蘇生《そせい》の思いであった。むし熱い撮影室から転げるようにして出て、ほっと長大息した。とっぷり日が暮れて、星が鈍く光っている。
「新やん。」うしろから、低くそう呼ばれて、ふりむくと、いままで髭の男のお給仕をしていて二十回以上も、まあ、とあきれていたあの小柄な令嬢の笑顔が暗闇の中に黄色く浮んでいた。「新やん。ちっともお変りにならないのね。あたし、さっき、ひとめ見て、ちゃんとわかったわ。でも、撮影中でしょう、だもんだから、だまって、ごめんなさいね。」ひと息で言ってしまって、それから急に固くなり、「ほんとうに、おひさしぶりでございました。お国では、皆様おかわりございませぬでしょうか。」
 男爵は、やっと思い出した。
「あ、とみ、とみだね。」田舎の訛《なまり》が少し出たほど、それほど男爵は、あわてていた。十年まえ、とみは、田舎の男爵の家で女中をしていた。かれが高等学校にはいったばかりのころで、暑中休暇に帰省してみたら、痩せて小さく、髪がちぢれて、眼のきびしい十六七の小間使いがいて、これが、かれの身のまわりを余りに親切に世話したがるので、男爵は、かえってうるさく、いやらしいことに思い、ことごとに意地悪く虐待《ぎゃくたい》した。愛犬の蚤《のみ》を一匹残さずとるよう命じたことさえあった。二年ほど、かれの家にいたろうか。ふっといなくなって、男爵は、いないな、と思っただけで、それ以上気にとめることはなかった。そのとみである。男爵は、ぶるっと悪感を覚えた。
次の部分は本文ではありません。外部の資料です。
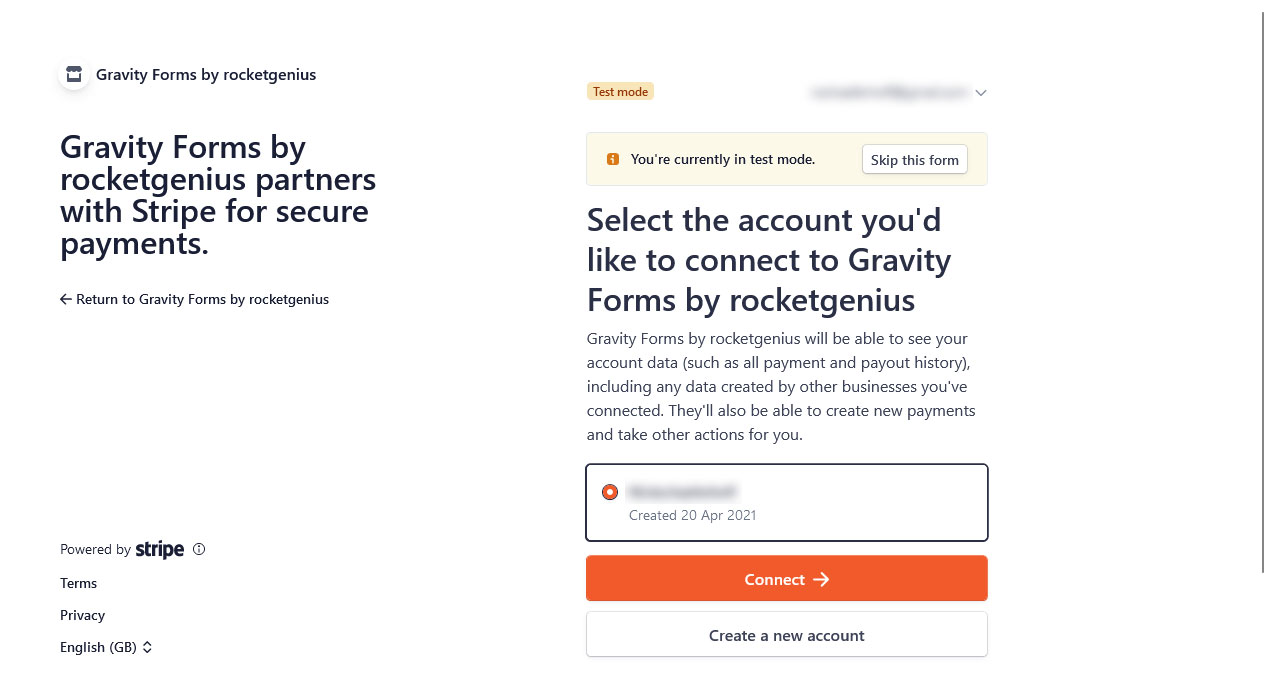The height and width of the screenshot is (696, 1267).
Task: Click the Gravity Forms storefront icon
Action: pos(74,75)
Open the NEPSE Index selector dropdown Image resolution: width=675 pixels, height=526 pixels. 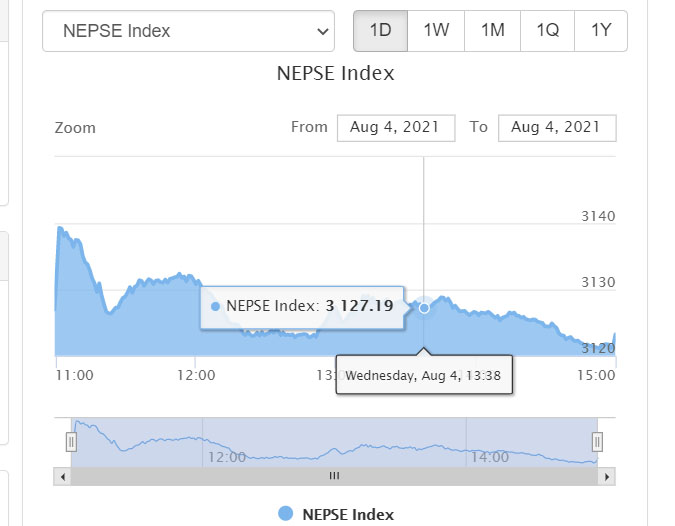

髪が逆立《さかだ》つとまでは言えないが、けれども、なにか、異様にからだがしびれた。たしかに畏怖の感情である。人生の冷酷な悪戯《いたずら》を、奇蹟の可能を、峻厳な復讐の実現を、深山の精気のように、きびしく肌に感じたのだ。しどろもどろになり、声まで嗄《しわが》れて、
「よく来たねえ。」まるで意味ないことを呟《つぶや》いた。絶えず訪問客になやまされている人の、これが、口癖になっているのかも知れぬ。
 相手の女も、多少、興奮している様子であった。男爵のその白痴めいた寝言を、気にもとめず、
「新やんこそ、よくおいで下さいました。あたし、ゆっくりお話申しあげたいのですけれど、いま、とっても、いそがしいので、あ、そうそう、九時にね、新橋駅のまえでお待ち申して居ります。ほんの、ちょっとでよろしゅうございますから、あの、ほんとに、お願い申しあげます。おいやでしょうけれど、ほんとに。」あたりに気をくばりながら、口早に低くそう懇願する有様には、真剣なものがあった。ひとにものをたのまれて、拒否できるような男爵ではなかった。
「ああ、いいよ。いいとも。」
 撮影所から退去して、電車にゆられながら、男爵は、ひどく不愉快であった。もとの女中と、新橋駅で逢うということが、いやらしく下品に感じられてならなかった。破廉恥《はれんち》であると思った。不倫でさえあると考えた。行こうか行くまいか、さんざ迷った。行くことにきめた。約束を平気で破れるほど、そんなに強い男爵ではなかった。
 九時に新橋駅で、小さいとみを捜し出して、男爵は、まるで、口もきかずに、ずんずん歩いた。とみは、ほとんど駈けるようにしてそのあとを追いながら、右から左から、かれの顔を覗き込んでは、際限なくいろいろの質問を発した。おもに、故郷のことに就《つ》いてであった。男爵は、もう八年以上も国へ帰らずに居るので、故郷のことは、さっぱり存じなかった。それゆえ、さあ、とか、あるいは、とか、頗《すこぶ》るいい加減な返答をして堪えていたがおしまいには、それもめんどうくさく、めちゃめちゃになって As you see など、英語が飛び出したりして、もう一刻も早く、おわかれしたくなって来た。そのうちに、とみは、へんなことを言いはじめた。
「あたし、なんでも知っててよ。新やんのこと、あたし、残らず聞いて知っています。新やん、あなたはちっとも悪いことしなかったのよ。立派なものよ。あたし、昔から信じていたわ。新やんは、いいひとよ。ずいぶんお苦しみなさいましたのね。あたし、あちこちの人から聞いて、みんな知っているわ。でも、新やん、勇気を出して、ね。あなたは、負けたのじゃないわ。負けたとしたら、それは、神さまに負けたのよ。だって、新やんは、神さまになろうとしたんだ。いけないわ。あたしだって、苦労したわよ。新やんの気持ちも、よくわかるわ。新やんは、或る瞬間、人間としての一ばん高い苦しみをしたのよ。うんと誇っていいわ。あたし、信じてる。人間だもの、誰だって欠点あるわ。新やん、ずいぶんいいことなさいました。てれちゃだめよ。自信もって、当然のお礼を要求していいのよ。新やん、どうして、立派なものよ。あたし、汚い世界にいるから、そのこと、よくわかるの。」